From the Department of Medicine, University Hospitals Cleveland Medical Center, Case Western Reserve University, OH (S.G.A.-K., J.T.W., S.R.).
Division of Cardiovascular Medicine, University of Michigan, Ann Arbor (R.D.B.).
Hypertension. 2021 Mar 3;77(3):813-822. doi: 10.1161/HYPERTENSIONAHA.120.15923. Epub 2021 Feb 1.

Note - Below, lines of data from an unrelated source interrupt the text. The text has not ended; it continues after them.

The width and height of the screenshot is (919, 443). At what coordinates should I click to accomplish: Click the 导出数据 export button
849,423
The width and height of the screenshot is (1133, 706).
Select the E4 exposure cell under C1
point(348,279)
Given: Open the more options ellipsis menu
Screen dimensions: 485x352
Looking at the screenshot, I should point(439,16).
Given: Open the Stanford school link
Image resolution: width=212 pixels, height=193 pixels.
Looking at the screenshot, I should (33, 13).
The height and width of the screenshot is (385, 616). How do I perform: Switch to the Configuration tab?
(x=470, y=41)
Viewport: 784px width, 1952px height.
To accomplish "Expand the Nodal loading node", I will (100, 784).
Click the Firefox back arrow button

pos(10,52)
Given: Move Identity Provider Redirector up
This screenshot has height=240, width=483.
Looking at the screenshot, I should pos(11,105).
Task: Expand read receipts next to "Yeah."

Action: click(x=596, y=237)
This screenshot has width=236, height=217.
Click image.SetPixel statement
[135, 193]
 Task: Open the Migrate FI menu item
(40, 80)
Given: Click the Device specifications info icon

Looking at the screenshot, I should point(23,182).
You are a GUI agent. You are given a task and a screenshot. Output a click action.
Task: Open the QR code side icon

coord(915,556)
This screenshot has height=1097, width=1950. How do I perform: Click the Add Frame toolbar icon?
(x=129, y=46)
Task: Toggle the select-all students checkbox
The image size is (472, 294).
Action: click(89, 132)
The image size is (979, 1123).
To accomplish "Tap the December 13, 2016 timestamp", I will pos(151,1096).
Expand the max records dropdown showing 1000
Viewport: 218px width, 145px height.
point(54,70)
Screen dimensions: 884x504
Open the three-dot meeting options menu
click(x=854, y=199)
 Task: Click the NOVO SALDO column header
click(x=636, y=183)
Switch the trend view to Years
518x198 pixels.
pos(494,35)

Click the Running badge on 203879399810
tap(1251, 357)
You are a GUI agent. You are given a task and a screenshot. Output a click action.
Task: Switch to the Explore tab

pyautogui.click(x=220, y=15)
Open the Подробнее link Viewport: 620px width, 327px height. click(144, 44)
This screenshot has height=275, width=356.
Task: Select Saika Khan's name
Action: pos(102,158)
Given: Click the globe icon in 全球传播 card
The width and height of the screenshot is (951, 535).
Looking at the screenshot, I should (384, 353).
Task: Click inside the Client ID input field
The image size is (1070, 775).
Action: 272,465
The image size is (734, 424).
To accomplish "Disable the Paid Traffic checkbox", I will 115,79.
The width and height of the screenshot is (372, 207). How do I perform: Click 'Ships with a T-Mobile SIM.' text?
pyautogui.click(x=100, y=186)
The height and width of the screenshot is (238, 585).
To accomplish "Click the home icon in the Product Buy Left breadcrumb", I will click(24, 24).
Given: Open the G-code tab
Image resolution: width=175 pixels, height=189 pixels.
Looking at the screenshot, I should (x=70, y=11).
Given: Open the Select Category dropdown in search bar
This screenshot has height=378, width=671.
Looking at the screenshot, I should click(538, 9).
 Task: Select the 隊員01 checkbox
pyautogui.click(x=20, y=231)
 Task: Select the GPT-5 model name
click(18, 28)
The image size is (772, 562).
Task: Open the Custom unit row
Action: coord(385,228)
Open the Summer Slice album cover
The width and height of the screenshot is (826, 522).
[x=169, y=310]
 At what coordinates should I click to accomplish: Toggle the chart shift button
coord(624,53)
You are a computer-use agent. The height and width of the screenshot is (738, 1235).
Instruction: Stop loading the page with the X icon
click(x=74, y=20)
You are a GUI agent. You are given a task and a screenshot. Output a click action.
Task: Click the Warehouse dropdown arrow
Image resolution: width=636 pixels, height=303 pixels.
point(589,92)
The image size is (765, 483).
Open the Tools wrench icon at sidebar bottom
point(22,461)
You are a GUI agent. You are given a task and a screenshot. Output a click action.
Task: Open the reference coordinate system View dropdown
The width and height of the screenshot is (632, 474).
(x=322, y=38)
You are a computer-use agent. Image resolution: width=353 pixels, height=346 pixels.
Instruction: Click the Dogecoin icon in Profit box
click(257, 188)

Fine particulate matter <2.5 µm (PM) air pollution is implicated in global mortality, especially from cardiovascular causes. A large body of evidence suggests a link between PM and elevation in blood pressure (BP), with the latter implicated as a potential mediator of cardiovascular events. We sought to determine if the outcomes of intensive BP lowering (systolic BP <120 mm Hg) on cardiovascular events are modified by PM exposure in the SPRINT (Systolic BP Intervention Trial). We linked annual PM exposure estimates derived from an integrated model to subjects participating in SPRINT. We evaluated the effect of intensive BP lowering by PM exposure on the primary outcome in SPRINT using cox-proportional hazard models. A total of 9286 participants were linked to PM levels (mean age 68±9 years). Intensive BP-lowering decreased risk of the primary outcome more among patients exposed to higher PM (=0.047). The estimate for lowering of primary outcome was numerically lower in the highest than in the lower quintiles. The benefits of intensive BP-lowering were larger among patients chronically exposed to PM levels above US National Ambient Air Quality Standards of 12 µg/m (hazard ratio, 0.47 [95% CI, 0.29-0.74]) compared with those living in cleaner locations (hazard ratio, 0.81 [95% CI, 0.68-0.97]), =0.037. This exploratory nonprespecified post hoc analysis of SPRINT suggests that the benefits of intensive BP lowering on the primary outcome was greater in patients exposed to higher PM, suggesting that the magnitude of benefit may depend upon the magnitude of antecedent PM exposure.
细颗粒物<2.5 µm(PM)空气污染与全球死亡率有关,尤其是心血管疾病。大量证据表明 PM 与血压升高之间存在关联,后者被认为是心血管事件的潜在介导因素。我们试图确定在 SPRINT(收缩压干预试验)中,强化降压(收缩压<120 mmHg)对心血管事件的结果是否因 PM 暴露而改变。我们将从综合模型中得出的年度 PM 暴露估计值与参与 SPRINT 的受试者联系起来。我们使用 cox 比例风险模型评估了 PM 暴露对 SPRINT 主要结果的强化降压作用。共有 9286 名参与者与 PM 水平相关(平均年龄 68±9 岁)。在暴露于较高 PM 的患者中,强化降压降低主要结局的风险更大(=0.047)。在最高五分位数与较低五分位数之间,降低主要结局的估计值数值较低。与生活在清洁地点的患者相比(危险比,0.81 [95% CI,0.68-0.97]),长期暴露于美国国家环境空气质量标准 12 µg/m 以上的 PM 水平的患者中强化降压的益处更大(危险比,0.47 [95% CI,0.29-0.74]),=0.037。SPRINT 的这项探索性非预设事后分析表明,暴露于较高 PM 的患者强化降压对主要结局的益处更大,这表明获益的幅度可能取决于先前 PM 暴露的幅度。